Required tasks:
- a) Repeat verbatim the portion of the call transcript starting at "As a reminder, please" and ending at "over to you.".
- b) According to the call transcript, for how many days will the audio version and transcript be available on Corinthian's website?

Extract to read:
>>
This call is being webcast and an audio version of the call and transcript will be available on Corinthian’s website for 30 days. In an addition, a telephonic replay of this call will be available until Tuesday, November the 6th. The details for accessing the replay are included in the press release we issued this morning.

As a reminder, please note that during this conference call we may make projections or other forward-looking statements regarding a variety of issues. These statements are based upon current information and expectations. Actual results may differ materially based on a number of risk factors, which we have identified in our filings with the SEC.

And with that, Jack, I'll turn it over to you.

Jack Massimino

Thanks, Anna Marie, and particularly thanks all of you for being on the call. I know it’s been [how] few days certainly on the east coast. During the first quarter we continue to make progress on the number of front. We improve the overall student value proposition by reducing tuition for programs where we have flexibility under the 90/10 Rule. In addition, our third-party lender substantially reduced interest rates on loans to our students.
<<
Information given:
>>
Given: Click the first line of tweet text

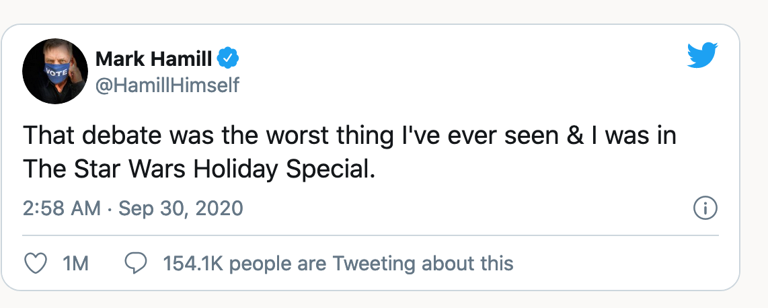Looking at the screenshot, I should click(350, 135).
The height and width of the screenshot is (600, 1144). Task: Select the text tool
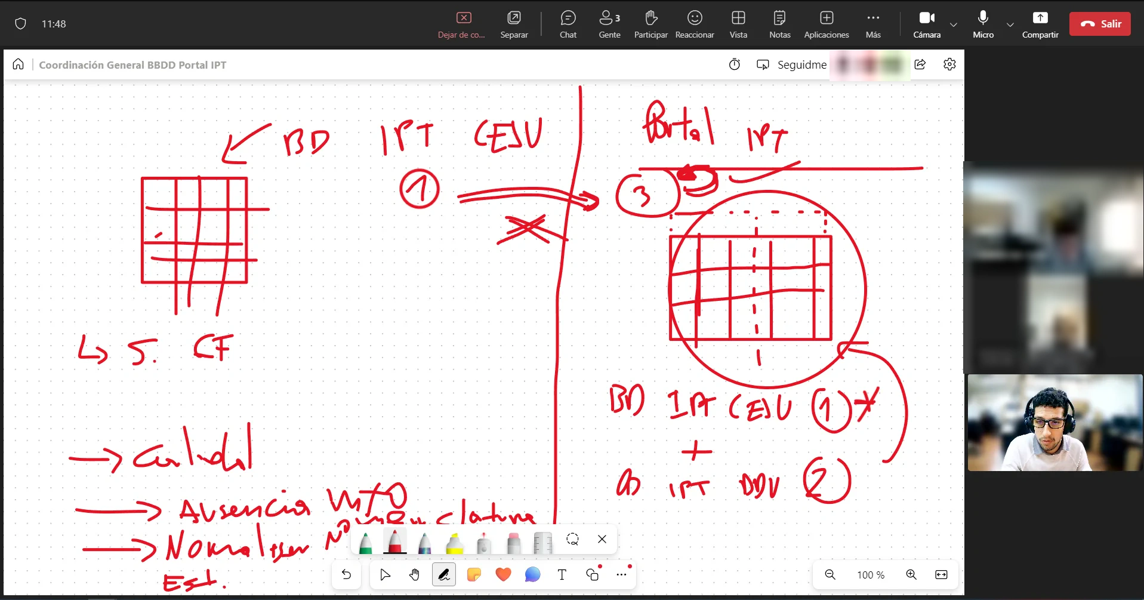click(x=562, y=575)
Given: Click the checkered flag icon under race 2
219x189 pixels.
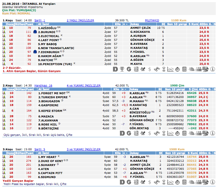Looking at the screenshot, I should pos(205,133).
<<
Solutions to the tasks:
- a)
As a reminder, please note that during this conference call we may make projections or other forward-looking statements regarding a variety of issues. These statements are based upon current information and expectations. Actual results may differ materially based on a number of risk factors, which we have identified in our filings with the SEC.

And with that, Jack, I'll turn it over to you.

- b) 30 days.